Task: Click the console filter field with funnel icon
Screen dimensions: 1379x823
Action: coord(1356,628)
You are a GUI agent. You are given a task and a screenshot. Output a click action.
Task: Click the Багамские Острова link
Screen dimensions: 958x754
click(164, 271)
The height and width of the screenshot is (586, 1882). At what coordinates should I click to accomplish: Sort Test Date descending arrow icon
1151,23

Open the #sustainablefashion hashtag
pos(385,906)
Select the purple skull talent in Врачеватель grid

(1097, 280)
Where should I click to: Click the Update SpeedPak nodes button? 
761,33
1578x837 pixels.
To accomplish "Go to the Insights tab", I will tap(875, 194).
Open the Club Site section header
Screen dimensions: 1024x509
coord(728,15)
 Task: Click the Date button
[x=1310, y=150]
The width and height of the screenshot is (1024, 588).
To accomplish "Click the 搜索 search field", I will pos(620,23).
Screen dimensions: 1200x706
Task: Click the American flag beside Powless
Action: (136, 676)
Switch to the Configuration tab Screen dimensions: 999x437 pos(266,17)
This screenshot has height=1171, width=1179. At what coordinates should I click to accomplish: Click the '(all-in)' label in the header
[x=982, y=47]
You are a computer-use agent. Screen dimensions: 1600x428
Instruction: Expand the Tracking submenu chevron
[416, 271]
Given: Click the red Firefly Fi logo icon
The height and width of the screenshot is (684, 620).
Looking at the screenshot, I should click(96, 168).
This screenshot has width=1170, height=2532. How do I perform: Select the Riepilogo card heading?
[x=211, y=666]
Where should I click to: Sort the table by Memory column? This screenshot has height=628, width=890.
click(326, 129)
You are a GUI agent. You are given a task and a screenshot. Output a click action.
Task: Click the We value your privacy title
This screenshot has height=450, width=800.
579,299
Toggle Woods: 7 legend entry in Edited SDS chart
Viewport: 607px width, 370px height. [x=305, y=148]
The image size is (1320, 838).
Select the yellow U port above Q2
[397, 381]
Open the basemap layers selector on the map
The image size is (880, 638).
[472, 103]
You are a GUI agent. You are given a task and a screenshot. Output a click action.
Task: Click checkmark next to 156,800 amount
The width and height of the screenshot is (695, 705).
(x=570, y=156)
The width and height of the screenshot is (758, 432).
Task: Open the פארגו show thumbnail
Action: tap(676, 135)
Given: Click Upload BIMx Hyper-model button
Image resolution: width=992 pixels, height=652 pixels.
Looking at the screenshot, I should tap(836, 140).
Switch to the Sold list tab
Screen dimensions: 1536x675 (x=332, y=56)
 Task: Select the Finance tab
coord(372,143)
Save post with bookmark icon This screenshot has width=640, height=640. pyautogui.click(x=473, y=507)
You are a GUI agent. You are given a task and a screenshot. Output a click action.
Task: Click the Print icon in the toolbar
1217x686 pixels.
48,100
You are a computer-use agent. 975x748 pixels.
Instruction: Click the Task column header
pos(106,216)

+++

◆ **DIRECTIONS**
Copy out all lines from the material above that contain the string "with".

◆ **ANSWER BELOW**
Task: Click the console filter field with funnel icon
Save post with bookmark icon This screenshot has width=640, height=640. pyautogui.click(x=473, y=507)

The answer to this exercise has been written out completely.